This week, the White House Council on Environmental Quality (CEQ) released final guidance for Federal agencies on how to consider the impacts of their actions on climate change in their National Environmental Policy Act (NEPA) reviews. Following years of engagement and after receiving public comments and other feedback from members of Congress, State agencies, tribes, corporations, trade associations, and other stakeholders, the final guidance is another step to consider how all types of federal actions will impact climate change and identify opportunities to build climate resilience.

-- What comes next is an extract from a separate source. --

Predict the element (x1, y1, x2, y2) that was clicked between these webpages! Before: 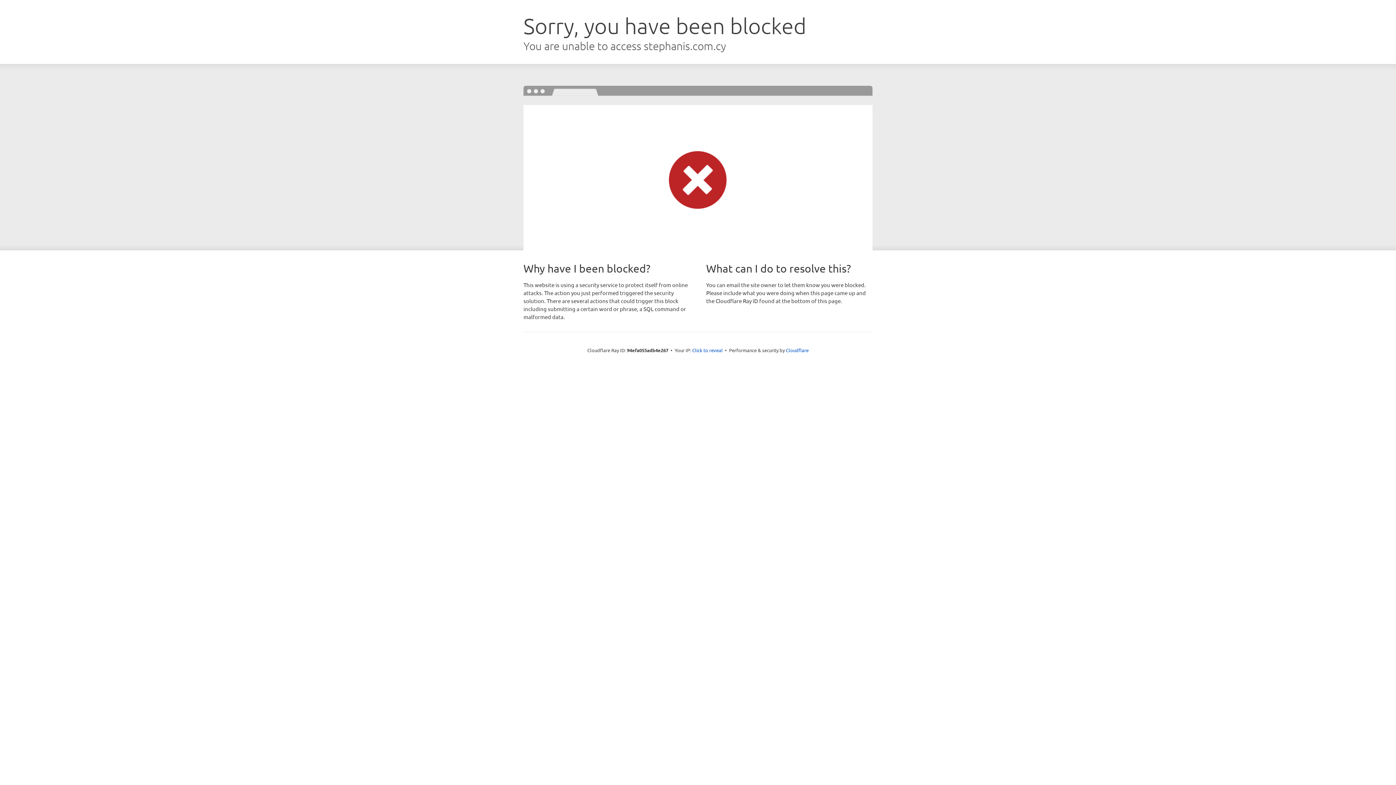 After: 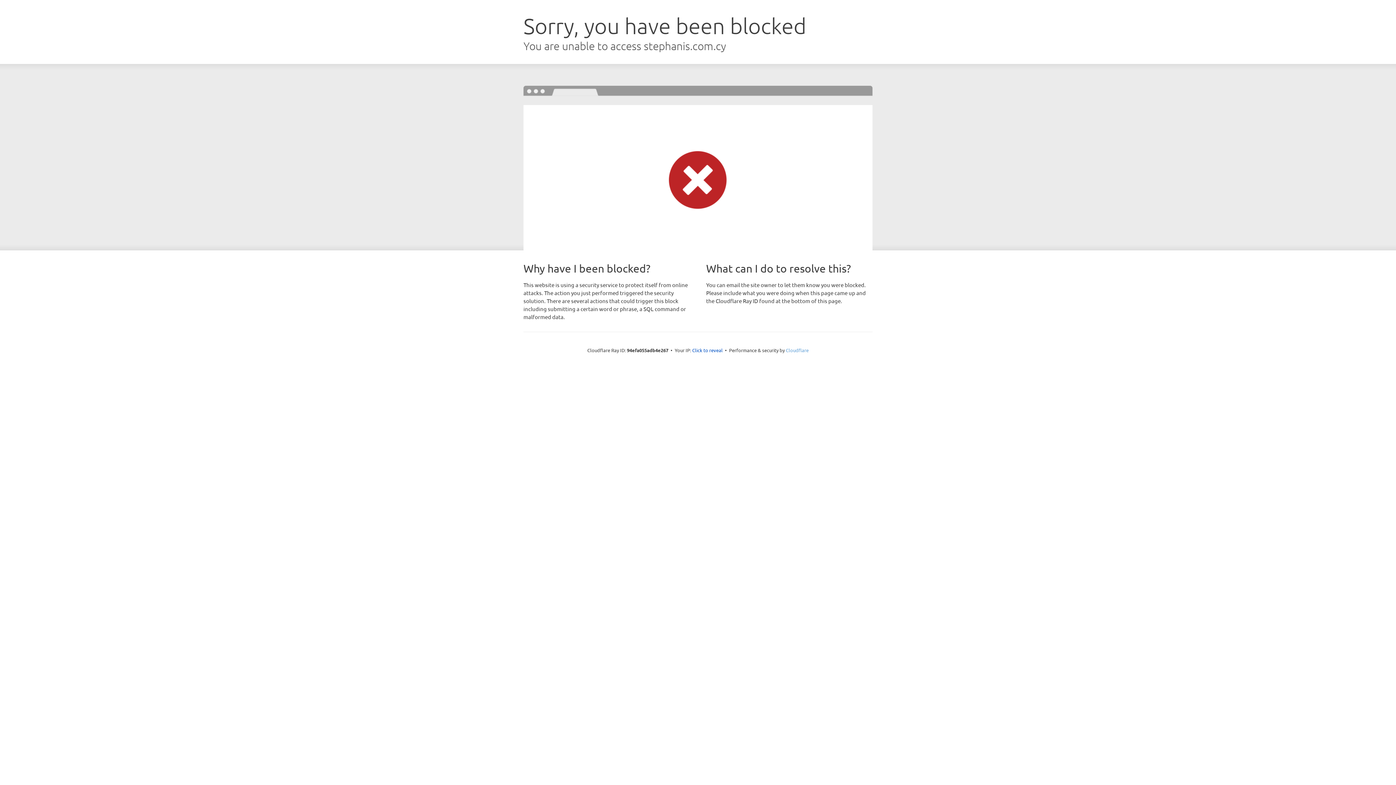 Action: bbox: (786, 347, 808, 353) label: Cloudflare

In addition to providing agencies with a suggested approach as to how to describe climate change impacts of an action, the guidance:
- Advises agencies to quantify projected greenhouse gas emissions of proposed federal actions whenever the necessary tools, methodologies, and data inputs are available;
- Encourages agencies to draw on their experience and expertise to determine the appropriate level (broad, programmatic or project- or site-specific) and the extent of quantitative or qualitative analysis required to comply with NEPA;
- Counsels agencies to consider alternatives that would make the action and affected communities more resilient to the effects of a changing climate; and
- Reminds agencies to use existing information and science when assessing proposed actions.
In Cascadia, this new guidance will play out on all actions that undergo federal review from highway projects to restoration projects on national forests. It is an opportunity to utilize the large amount of quality climate science our region has to inform actions and clearly communicate the impacts of those actions to the public.